### Try it
Your copy should hold exactly the lines from the one containing "pic.twitter.com/506hVTGtp6 (125, 350)" through the last line of the entries, and no pictures.

### Supplied material
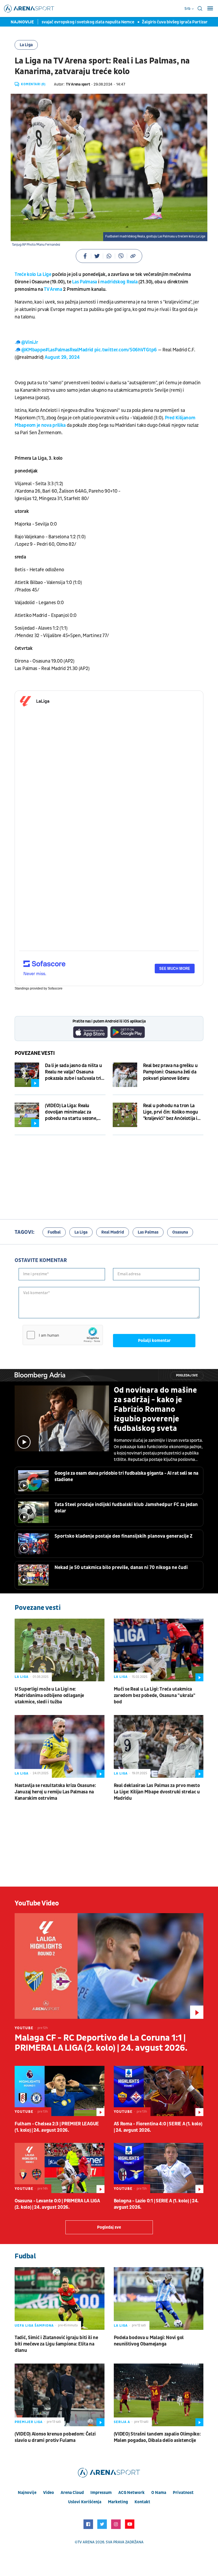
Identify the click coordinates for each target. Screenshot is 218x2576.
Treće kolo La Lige (33, 274)
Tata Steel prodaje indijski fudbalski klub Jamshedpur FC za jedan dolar (126, 1508)
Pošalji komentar (154, 1340)
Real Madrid (112, 1232)
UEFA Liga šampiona (34, 2325)
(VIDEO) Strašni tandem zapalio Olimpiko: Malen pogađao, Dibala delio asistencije (157, 2437)
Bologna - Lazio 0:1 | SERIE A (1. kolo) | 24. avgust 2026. (156, 2204)
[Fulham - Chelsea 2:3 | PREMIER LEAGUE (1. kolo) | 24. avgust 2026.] (59, 2091)
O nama (158, 2492)
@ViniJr (29, 342)
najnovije (27, 2492)
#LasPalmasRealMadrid (69, 350)
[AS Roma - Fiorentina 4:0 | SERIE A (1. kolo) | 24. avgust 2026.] (159, 2091)
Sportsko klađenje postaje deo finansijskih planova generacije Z (123, 1536)
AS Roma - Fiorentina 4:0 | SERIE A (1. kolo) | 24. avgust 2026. (158, 2127)
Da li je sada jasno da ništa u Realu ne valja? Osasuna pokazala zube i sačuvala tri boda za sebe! (73, 1072)
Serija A (122, 2422)
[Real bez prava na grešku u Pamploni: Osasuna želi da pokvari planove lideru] (125, 1075)
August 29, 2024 (62, 357)
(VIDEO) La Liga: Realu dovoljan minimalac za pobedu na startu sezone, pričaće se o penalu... (71, 1112)
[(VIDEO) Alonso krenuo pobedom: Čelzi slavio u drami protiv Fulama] (59, 2395)
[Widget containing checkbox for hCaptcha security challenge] (63, 1335)
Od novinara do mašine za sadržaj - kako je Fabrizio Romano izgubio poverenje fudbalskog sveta (155, 1409)
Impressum (101, 2492)
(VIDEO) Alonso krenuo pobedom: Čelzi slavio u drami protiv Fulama (55, 2437)
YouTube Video (37, 1903)
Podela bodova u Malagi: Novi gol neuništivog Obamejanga (149, 2341)
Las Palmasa (84, 282)
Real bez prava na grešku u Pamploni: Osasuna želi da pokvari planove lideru (170, 1072)
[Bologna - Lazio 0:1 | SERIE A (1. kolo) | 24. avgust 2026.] (159, 2168)
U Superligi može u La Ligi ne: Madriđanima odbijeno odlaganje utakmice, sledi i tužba (49, 1695)
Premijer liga (29, 2422)
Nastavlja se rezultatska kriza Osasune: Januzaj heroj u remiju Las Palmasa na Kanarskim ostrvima (55, 1791)
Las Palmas (148, 1232)
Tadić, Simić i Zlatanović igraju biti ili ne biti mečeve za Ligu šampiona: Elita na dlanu (56, 2344)
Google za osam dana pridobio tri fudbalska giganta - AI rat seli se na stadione (126, 1476)
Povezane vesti (35, 1053)
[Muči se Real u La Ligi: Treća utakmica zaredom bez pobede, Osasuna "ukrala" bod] (159, 1650)
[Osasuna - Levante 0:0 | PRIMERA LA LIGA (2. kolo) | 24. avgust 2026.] (59, 2168)
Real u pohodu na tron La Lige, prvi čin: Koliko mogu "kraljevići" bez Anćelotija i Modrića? (170, 1112)
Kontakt (142, 2502)
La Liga (26, 45)
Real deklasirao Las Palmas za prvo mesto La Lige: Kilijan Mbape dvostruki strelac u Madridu (157, 1791)
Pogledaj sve (187, 1375)
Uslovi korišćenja (84, 2502)
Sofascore (55, 988)
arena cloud (72, 2492)
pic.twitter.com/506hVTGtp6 (125, 350)
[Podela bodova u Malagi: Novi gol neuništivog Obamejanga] (159, 2298)
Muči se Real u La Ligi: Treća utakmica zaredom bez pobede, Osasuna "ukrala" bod (154, 1695)
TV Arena (53, 289)
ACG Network (131, 2492)
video (48, 2492)
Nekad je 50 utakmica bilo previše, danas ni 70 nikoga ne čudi (121, 1567)
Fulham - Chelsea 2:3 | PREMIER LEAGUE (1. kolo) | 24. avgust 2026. (57, 2127)
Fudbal (54, 1232)
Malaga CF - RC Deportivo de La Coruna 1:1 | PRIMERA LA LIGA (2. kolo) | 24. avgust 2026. (101, 2043)
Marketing (118, 2502)
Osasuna (180, 1232)
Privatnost (183, 2492)
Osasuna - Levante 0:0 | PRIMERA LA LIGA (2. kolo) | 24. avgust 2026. (57, 2204)
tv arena (86, 2542)
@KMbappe (33, 350)
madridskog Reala (118, 282)
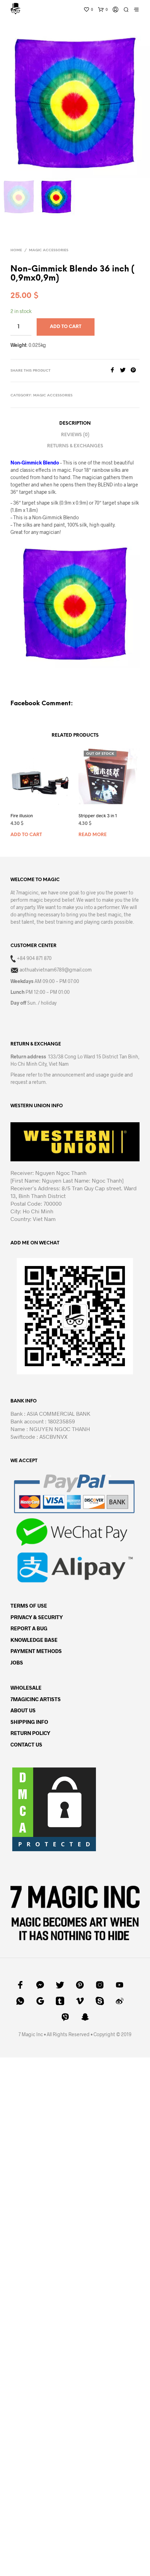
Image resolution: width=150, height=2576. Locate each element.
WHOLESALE (26, 1687)
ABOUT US (23, 1710)
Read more (92, 835)
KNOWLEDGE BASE (34, 1640)
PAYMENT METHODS (36, 1651)
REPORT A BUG (28, 1628)
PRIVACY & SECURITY (36, 1617)
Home (16, 250)
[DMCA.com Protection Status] (54, 1808)
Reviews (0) (75, 435)
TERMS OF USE (28, 1605)
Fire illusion (21, 815)
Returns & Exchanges (75, 446)
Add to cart (26, 835)
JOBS (16, 1662)
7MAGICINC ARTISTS (35, 1699)
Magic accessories (48, 250)
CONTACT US (26, 1744)
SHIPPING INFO (29, 1722)
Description (75, 423)
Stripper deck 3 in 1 (97, 815)
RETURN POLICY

### Answer area
pic.twitter.com/506hVTGtp6 (125, 350)
[Podela bodova u Malagi: Novi gol neuništivog Obamejanga] (159, 2298)
Muči se Real u La Ligi: Treća utakmica zaredom bez pobede, Osasuna "ukrala" bod (154, 1695)
TV Arena (53, 289)
ACG Network (131, 2492)
video (48, 2492)
Nekad je 50 utakmica bilo previše, danas ni 70 nikoga ne čudi (121, 1567)
Fulham - Chelsea 2:3 | PREMIER LEAGUE (1. kolo) | 24. avgust 2026. (57, 2127)
Fudbal (54, 1232)
Malaga CF - RC Deportivo de La Coruna 1:1 | PRIMERA LA LIGA (2. kolo) | 24. avgust 2026. (101, 2043)
Marketing (118, 2502)
Osasuna (180, 1232)
Privatnost (183, 2492)
Osasuna - Levante 0:0 | PRIMERA LA LIGA (2. kolo) | 24. avgust 2026. (57, 2204)
tv arena (86, 2542)
@KMbappe (33, 350)
madridskog Reala (118, 282)
Image resolution: width=150, height=2576. Locate each element.
WHOLESALE (26, 1687)
ABOUT US (23, 1710)
Read more (92, 835)
KNOWLEDGE BASE (34, 1640)
PAYMENT METHODS (36, 1651)
REPORT A BUG (28, 1628)
PRIVACY & SECURITY (36, 1617)
Home (16, 250)
[DMCA.com Protection Status] (54, 1808)
Reviews (0) (75, 435)
TERMS OF USE (28, 1605)
Fire illusion (21, 815)
Returns & Exchanges (75, 446)
Add to cart (26, 835)
JOBS (16, 1662)
7MAGICINC ARTISTS (35, 1699)
Magic accessories (48, 250)
CONTACT US (26, 1744)
SHIPPING INFO (29, 1722)
Description (75, 423)
Stripper deck 3 in 1 (97, 815)
RETURN POLICY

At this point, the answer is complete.